Can you render every line of the items below as a JSON list of strings, one string per line, with blank lines left out?
[start of MATERIAL FOR THIS EXERCISE]
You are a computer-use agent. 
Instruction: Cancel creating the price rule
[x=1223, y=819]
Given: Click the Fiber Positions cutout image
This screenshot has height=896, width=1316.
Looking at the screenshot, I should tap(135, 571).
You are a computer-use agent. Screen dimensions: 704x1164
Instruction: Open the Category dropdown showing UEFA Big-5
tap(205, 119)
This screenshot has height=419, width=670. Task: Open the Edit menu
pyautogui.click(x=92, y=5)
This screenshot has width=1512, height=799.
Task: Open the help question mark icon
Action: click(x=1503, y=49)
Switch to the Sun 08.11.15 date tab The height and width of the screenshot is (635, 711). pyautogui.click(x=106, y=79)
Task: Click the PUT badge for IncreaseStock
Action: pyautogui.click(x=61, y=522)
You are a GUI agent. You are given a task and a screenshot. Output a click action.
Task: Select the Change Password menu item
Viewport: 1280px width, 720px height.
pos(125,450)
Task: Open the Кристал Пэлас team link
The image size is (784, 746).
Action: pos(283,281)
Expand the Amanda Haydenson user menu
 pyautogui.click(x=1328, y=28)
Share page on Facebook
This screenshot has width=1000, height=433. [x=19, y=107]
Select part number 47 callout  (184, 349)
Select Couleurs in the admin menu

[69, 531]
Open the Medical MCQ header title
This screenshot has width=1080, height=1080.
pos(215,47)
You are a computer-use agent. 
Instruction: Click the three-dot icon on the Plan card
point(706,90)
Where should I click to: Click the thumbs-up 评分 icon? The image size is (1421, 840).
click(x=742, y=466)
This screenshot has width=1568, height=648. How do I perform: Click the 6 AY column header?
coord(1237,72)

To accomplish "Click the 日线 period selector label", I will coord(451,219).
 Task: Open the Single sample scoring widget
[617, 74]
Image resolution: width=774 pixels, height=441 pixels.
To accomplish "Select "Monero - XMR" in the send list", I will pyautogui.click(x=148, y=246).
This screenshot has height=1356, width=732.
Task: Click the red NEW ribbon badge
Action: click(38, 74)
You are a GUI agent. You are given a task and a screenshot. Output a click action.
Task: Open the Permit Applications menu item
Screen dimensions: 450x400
[end of MATERIAL FOR THIS EXERCISE]
*COMPLETE OUTPUT*.
[
  "You are a computer-use agent. ",
  "Instruction: Cancel creating the price rule",
  "[x=1223, y=819]",
  "Given: Click the Fiber Positions cutout image",
  "This screenshot has height=896, width=1316.",
  "Looking at the screenshot, I should tap(135, 571).",
  "You are a computer-use agent. Screen dimensions: 704x1164",
  "Instruction: Open the Category dropdown showing UEFA Big-5",
  "tap(205, 119)",
  "This screenshot has height=419, width=670. Task: Open the Edit menu",
  "pyautogui.click(x=92, y=5)",
  "This screenshot has width=1512, height=799.",
  "Task: Open the help question mark icon",
  "Action: click(x=1503, y=49)",
  "Switch to the Sun 08.11.15 date tab The height and width of the screenshot is (635, 711). pyautogui.click(x=106, y=79)",
  "Task: Click the PUT badge for IncreaseStock",
  "Action: pyautogui.click(x=61, y=522)",
  "You are a GUI agent. You are given a task and a screenshot. Output a click action.",
  "Task: Select the Change Password menu item",
  "Viewport: 1280px width, 720px height.",
  "pos(125,450)",
  "Task: Open the Кристал Пэлас team link",
  "The image size is (784, 746).",
  "Action: pos(283,281)",
  "Expand the Amanda Haydenson user menu",
  " pyautogui.click(x=1328, y=28)",
  "Share page on Facebook",
  "This screenshot has width=1000, height=433. [x=19, y=107]",
  "Select part number 47 callout  (184, 349)",
  "Select Couleurs in the admin menu",
  "[69, 531]",
  "Open the Medical MCQ header title",
  "This screenshot has width=1080, height=1080.",
  "pos(215,47)",
  "You are a computer-use agent. ",
  "Instruction: Click the three-dot icon on the Plan card",
  "point(706,90)",
  "Where should I click to: Click the thumbs-up 评分 icon? The image size is (1421, 840).",
  "click(x=742, y=466)",
  "This screenshot has width=1568, height=648. How do I perform: Click the 6 AY column header?",
  "coord(1237,72)",
  "To accomplish \"Click the 日线 period selector label\", I will coord(451,219).",
  " Task: Open the Single sample scoring widget",
  "[617, 74]",
  "Image resolution: width=774 pixels, height=441 pixels.",
  "To accomplish \"Select \"Monero - XMR\" in the send list\", I will pyautogui.click(x=148, y=246).",
  "This screenshot has height=1356, width=732.",
  "Task: Click the red NEW ribbon badge",
  "Action: click(38, 74)",
  "You are a GUI agent. You are given a task and a screenshot. Output a click action.",
  "Task: Open the Permit Applications menu item",
  "Screen dimensions: 450x400"
]